* _Aim A_: According to the Marilyn June Coffey page, what position did her dad take in Lincoln?
* _Aim B_: From the Marilyn June Coffey page, write out the passage that begins at the words "After I graduated" and stops after "to New York.".
* _Aim C_: List every field of study that the Marilyn June Coffey page names as a possible or actual major.

* _Excerpt provided_:
═══

Marilyn June Coffey, The Language Lady - "She's got a word for everyone!"

MARILYN JUNE COFFEY
Great Plains Writer
About Marilyn












Afterwards Dad became state purchasing agent in Lincoln, where I joined the family and entered the University of Nebraska. Smartest thing I ever did. Classes were tough and some faculty seemed to delight in testing my basic assumptions. “You're against labor just because your dad is?” one asked. “What about the Wobblies?” I spent a lot of time in the library, looking up unfamiliar words, trying to argue my way out of this corner or that, but I loved the way the professors stretched me.
Then my parents said I couldn’t major in English, I had to choose something practical like education. Or nursing. We finally compromised on journalism. In my senior year, Dad took us to Washington D.C. where I watched him testify against the Teamsters in front of Robert Kennedy’s McClellan committee. On assignment for a journalism class, I took copious notes.
After I graduated and began writing society news headlines for a Lincoln newspaper, Jack Kerouac’s On the Road fell into my hands and changed my life. See “Those beats!” Soon I met a friend in the Denver Greyhound station. We stood gazing at a gigantic United States map. Where would we go next? My friend closed her eyes, I twirled her around, and she pointed her finger. In no time we were New Orleans bound, then California, then Portland. And finally, by myself, to New York.
New York’s impact made Kerouac’s look slight. After I’d been in the city two weeks, I’d seen so many standard sights that I became a tour guide. Eventually, (see Feminism) I had a job at Good Housekeeping, working as a part-time secretary and slush reader. Slush. Unsolicited manuscripts. Each Thursday they came up from the mailroom, stacked dozens high in three or four big storage boxes. I had two days to determine if any manuscript was “right for Good Housekeeping.”

═══

* _Material provided_:
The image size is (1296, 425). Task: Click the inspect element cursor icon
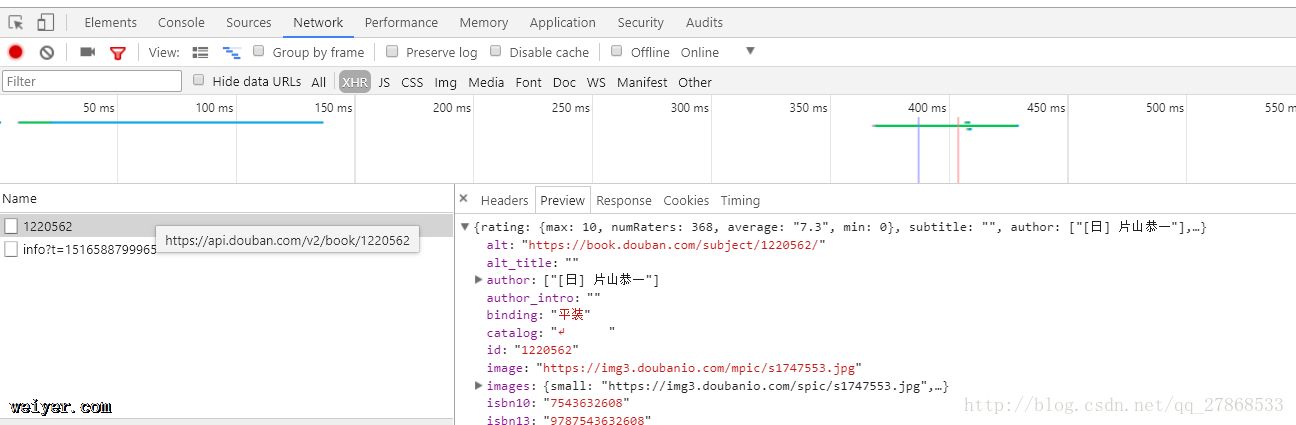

═══

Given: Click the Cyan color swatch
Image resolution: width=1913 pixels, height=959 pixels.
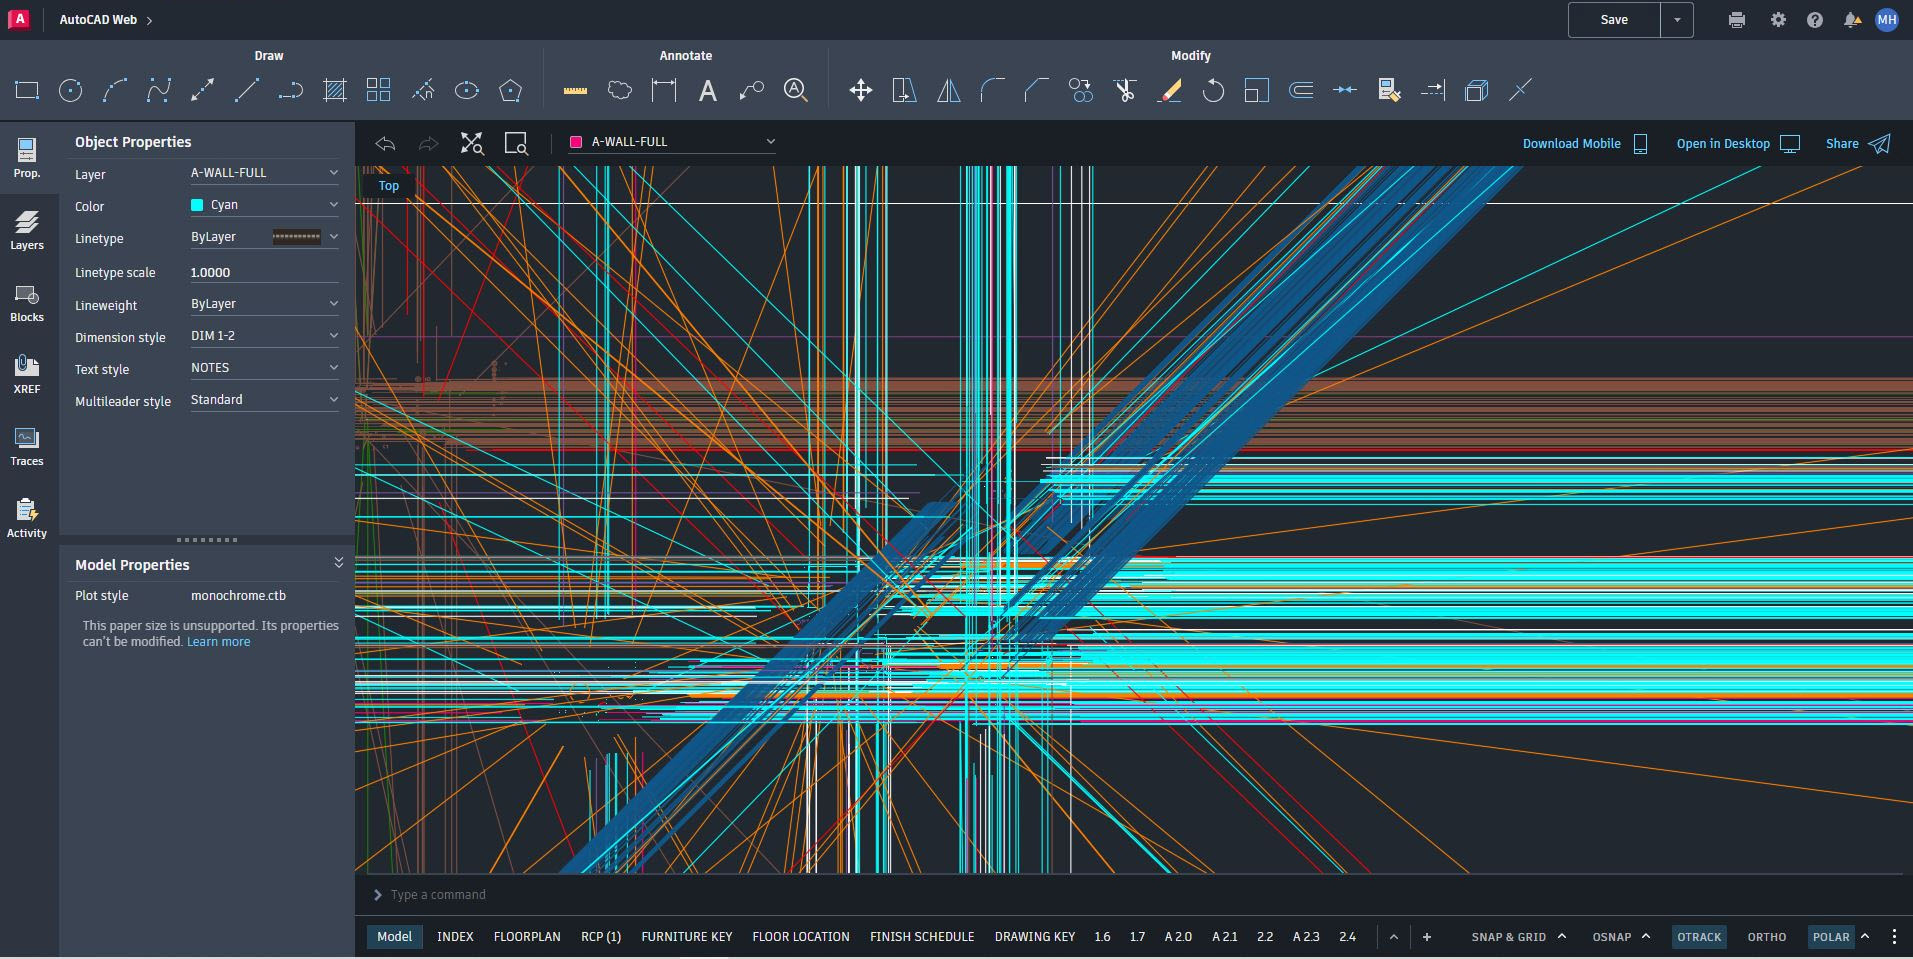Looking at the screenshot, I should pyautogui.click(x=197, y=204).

═══

* _Written answer A_: State purchasing agent.

* _Written answer B_:
After I graduated and began writing society news headlines for a Lincoln newspaper, Jack Kerouac’s On the Road fell into my hands and changed my life. See “Those beats!” Soon I met a friend in the Denver Greyhound station. We stood gazing at a gigantic United States map. Where would we go next? My friend closed her eyes, I twirled her around, and she pointed her finger. In no time we were New Orleans bound, then California, then Portland. And finally, by myself, to New York.

* _Written answer C_: English, education, nursing, journalism